Grande parte do texto se dedica a regulamentar a atividade de transporte de gás, ponto polêmico nas discussões que antecederam a elaboração da lei. A proposta do ministério para a expansão da malha de gasodutos é bastante semelhante ao modelo empregado no setor de transmissão de energia elétrica. Com o novo marco regulatório, a infraestrutura de transporte do insumo será objeto de licitações públicas sob o regime de concessão, no qual o governo federal estabelece as condições de remuneração, de acesso aos dutos e os critérios de renovação dos contratos ou de indenização dos atuais concessionários, caso não haja a prorrogação.

Segundo consta da minuta, o ministério definirá os gasodutos que serão construídos ou ampliados no País. O processo de licitação ficará a cargo da Agência Nacional de Petróleo, Gás Natural e Biocombustíveis (ANP), que irá elaborar os editais, os contratos de concessão e promoverá os leilões. A exemplo do setor de transmissão de energia elétrica, o vencedor da licitação será a empresa que apresentar a menor receita anual para a prestação do serviço de transporte do gás. O concessionário que se tornará o operador do gasoduto é denominado de transportador.

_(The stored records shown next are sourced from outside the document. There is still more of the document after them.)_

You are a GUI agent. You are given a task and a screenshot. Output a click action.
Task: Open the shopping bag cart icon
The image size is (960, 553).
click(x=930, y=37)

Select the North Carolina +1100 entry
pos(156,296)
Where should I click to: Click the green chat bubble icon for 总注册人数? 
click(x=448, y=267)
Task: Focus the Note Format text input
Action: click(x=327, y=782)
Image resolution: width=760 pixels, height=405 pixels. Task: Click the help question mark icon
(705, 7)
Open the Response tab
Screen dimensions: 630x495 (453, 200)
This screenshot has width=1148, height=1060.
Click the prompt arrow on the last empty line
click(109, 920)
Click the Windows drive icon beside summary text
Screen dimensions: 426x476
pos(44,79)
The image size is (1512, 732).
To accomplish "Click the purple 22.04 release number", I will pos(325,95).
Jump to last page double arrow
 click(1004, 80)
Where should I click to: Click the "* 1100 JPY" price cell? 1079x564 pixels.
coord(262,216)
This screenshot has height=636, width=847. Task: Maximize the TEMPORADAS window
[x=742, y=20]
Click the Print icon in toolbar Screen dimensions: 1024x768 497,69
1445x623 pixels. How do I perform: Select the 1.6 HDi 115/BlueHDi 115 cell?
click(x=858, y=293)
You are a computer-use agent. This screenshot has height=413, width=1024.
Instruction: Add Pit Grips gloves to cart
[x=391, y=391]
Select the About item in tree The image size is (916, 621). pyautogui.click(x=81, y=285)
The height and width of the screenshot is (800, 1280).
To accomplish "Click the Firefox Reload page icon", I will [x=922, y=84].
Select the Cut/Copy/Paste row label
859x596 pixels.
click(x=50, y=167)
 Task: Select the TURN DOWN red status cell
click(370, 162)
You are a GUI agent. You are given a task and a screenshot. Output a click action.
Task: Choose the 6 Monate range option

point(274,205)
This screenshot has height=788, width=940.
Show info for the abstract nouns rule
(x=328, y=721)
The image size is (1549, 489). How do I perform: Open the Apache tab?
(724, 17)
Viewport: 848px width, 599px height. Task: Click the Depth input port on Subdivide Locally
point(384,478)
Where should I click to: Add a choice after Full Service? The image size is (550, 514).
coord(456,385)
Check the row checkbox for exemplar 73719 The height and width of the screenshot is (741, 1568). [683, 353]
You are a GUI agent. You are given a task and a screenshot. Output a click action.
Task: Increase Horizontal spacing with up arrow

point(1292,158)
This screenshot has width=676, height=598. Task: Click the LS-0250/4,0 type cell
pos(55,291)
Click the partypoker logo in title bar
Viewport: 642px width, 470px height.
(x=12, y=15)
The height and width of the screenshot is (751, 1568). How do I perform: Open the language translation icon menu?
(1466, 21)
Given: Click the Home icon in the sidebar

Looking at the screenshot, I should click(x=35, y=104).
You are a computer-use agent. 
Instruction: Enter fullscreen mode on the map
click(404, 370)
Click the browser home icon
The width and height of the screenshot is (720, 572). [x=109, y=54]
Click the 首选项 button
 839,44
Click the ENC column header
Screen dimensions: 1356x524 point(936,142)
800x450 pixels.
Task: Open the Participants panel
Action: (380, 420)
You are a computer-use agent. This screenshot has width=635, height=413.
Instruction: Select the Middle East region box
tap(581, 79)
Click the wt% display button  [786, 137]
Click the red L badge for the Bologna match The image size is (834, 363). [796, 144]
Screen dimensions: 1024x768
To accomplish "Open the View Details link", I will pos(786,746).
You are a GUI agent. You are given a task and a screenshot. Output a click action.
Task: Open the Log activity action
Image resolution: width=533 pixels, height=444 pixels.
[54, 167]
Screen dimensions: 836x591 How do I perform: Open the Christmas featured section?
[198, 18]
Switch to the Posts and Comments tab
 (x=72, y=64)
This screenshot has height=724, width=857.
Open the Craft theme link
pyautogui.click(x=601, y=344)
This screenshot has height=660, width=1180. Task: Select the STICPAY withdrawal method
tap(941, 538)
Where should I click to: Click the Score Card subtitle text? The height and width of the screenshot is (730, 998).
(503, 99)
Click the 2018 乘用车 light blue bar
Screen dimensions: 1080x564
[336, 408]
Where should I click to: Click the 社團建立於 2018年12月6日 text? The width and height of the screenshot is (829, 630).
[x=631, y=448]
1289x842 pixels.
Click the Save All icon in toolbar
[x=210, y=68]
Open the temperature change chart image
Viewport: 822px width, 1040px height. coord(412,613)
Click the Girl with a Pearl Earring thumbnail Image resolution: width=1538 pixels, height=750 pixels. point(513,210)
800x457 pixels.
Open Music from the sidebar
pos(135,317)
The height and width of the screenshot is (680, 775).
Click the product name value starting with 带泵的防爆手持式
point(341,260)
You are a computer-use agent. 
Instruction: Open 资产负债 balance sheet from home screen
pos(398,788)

Antes de qualquer leilão, a ANP promoverá uma chamada pública para identificar os potencias “carregadores” para os gasodutos. Os carregadores são os agentes que usarão o serviço de movimentação do gás pelos dutos, mediante a contratação da capacidade de transporte e a remuneração ao transportador. O objetivo da chamada pública é dimensionar a real demanda do mercado pela capacidade de transporte ofertada pelas novas infraestruturas. Os carregadores interessados assinarão um termo de compromisso com a ANP, e esse documento será anexado ao edital da licitação, comprovando a viabilidade dos novos projetos.

Hoje, as figuras do carregador e do transportador já existem no setor de gás do Brasil. Porém, essa separação não é tão evidente porque a Petrobras detém quase 100% dos gasodutos. Pelo modelo proposto no decreto, a infraestrutura será operada pelos transportadores. Já os carregadores serão responsáveis pela compra da capacidade disponível nos dutos, intermediando a relação entre os produtores de gás e os consumidores. A minuta do decreto, porém, não impede que a mesma empresa exerça as duas atividades.